Por: Sylvia R. Villafañe
Galería Petrus
En el crisol de su existencia, una madre fusiona tres facetas vitales: maternidad, matrimonio y emprendimiento, cada una enriquecida por su amor por el arte. Incrustando su hogar con la obra de artistas puertorriqueños, Lilliana Bras siembra en sus hijos el aprecio por la cultura, motivándolos a explorar museos, galerías y ferias de arte desde una edad temprana. Es una travesía que los sumerge en las emociones profundas y el vibrante amor por el color y la estructura que solo el arte proporciona, extendiéndose a la música y el teatro.

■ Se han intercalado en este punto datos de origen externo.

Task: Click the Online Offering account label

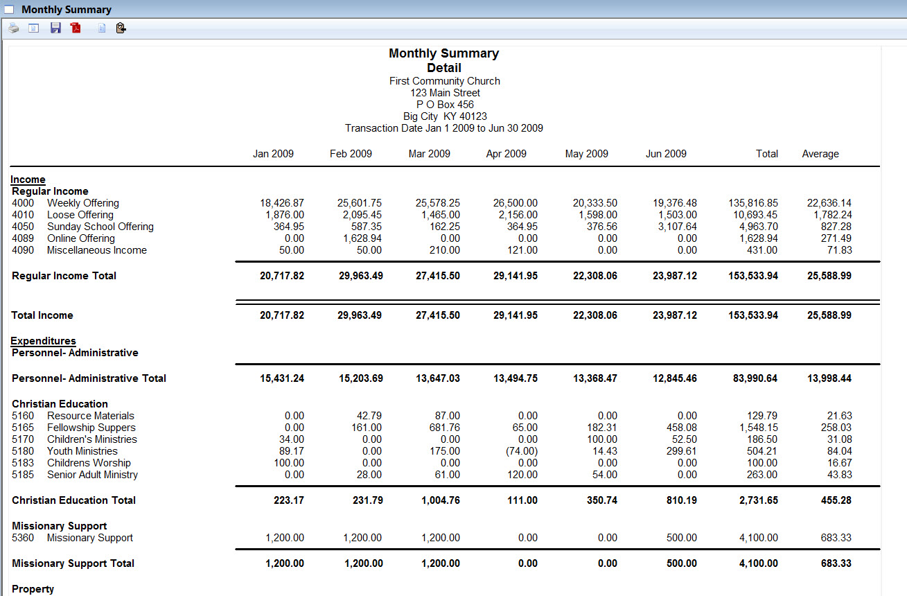Action: pyautogui.click(x=80, y=238)
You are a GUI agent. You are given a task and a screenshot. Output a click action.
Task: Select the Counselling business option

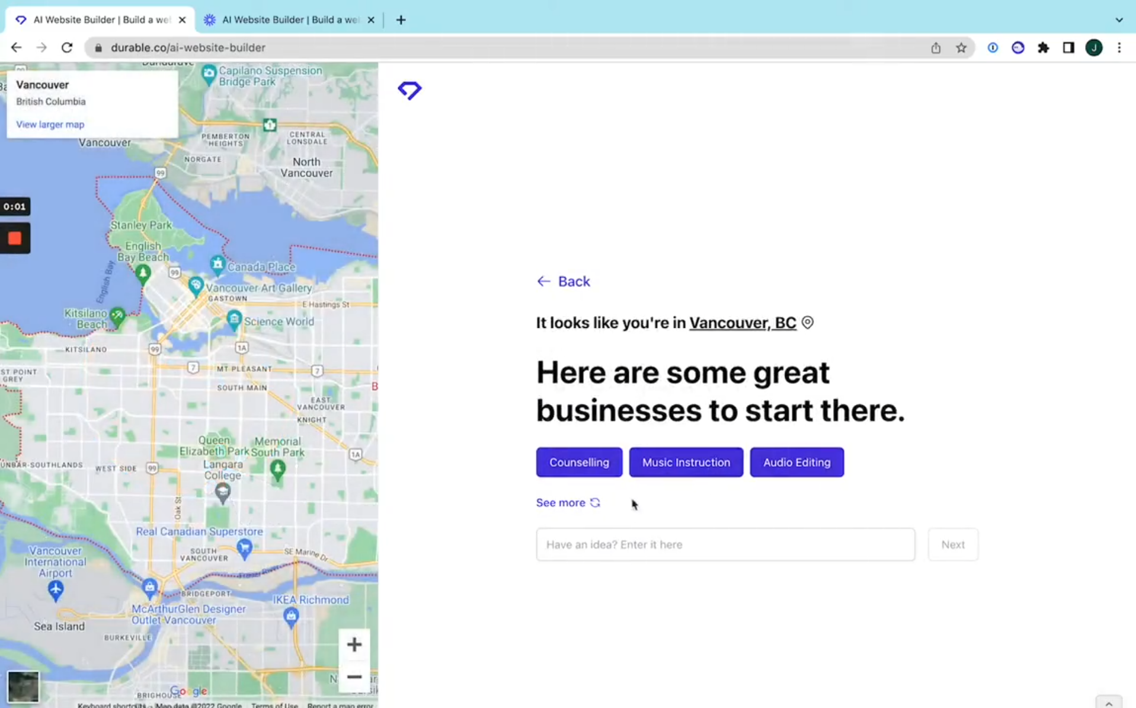click(578, 463)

Como compañera de vida, comparte con su esposo —el Dr. Ian Marrero, distinguido cirujano plástico— el deleite por el coleccionismo y la búsqueda de la belleza tanto física como espiritual. No es coincidencia que sus profesiones se entrelacen con este anhelo estético; ella en el reino de la belleza corporal, él en la sutileza de la cirugía estética. Juntos, infunden este entorno de belleza en sus hijos, cultivando la estética en su vida diaria.
Más allá del arte colgado en paredes o asentado en pedestales, ser madre para ella implica transmitir una herencia cultural. No solo desea que sus hijos hereden las piezas de arte cuidadosamente coleccionadas, sino también el amor intrínseco por el arte y la humanidad. Un legado palpable en esas palabras que resuenan de generación en generación: “Mi pasión por el arte es un regalo de mi madre”.

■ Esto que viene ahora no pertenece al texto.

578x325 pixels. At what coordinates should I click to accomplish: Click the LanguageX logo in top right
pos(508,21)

La cultura y el arte, en todas sus manifestaciones, son esenciales en el desarrollo integral de los hijos, forjando no solo profesionales capaces, sino seres humanos con una rica sensibilidad. La música y el teatro, por ejemplo, abren ventanas al alma y enseñan el lenguaje de las emociones, permitiendo que los niños y jóvenes se comuniquen con el mundo de una forma más empática y profunda. Estas disciplinas afinan la percepción y fomentan el pensamiento crítico, al mismo tiempo que nutren el espíritu y ofrecen un refugio en el que la imaginación y la creatividad no conocen límites. A través de la apreciación artística, los hijos aprenden a valorar la diversidad y la expresión individual, componentes vitales para la colaboración y el liderazgo en cualquier campo profesional. Así, el legado cultural que una madre entrega a sus hijos trasciende el tiempo; es una brújula que orienta su crecimiento y una luz que ilumina su camino en la búsqueda de significado y propósito en la vida.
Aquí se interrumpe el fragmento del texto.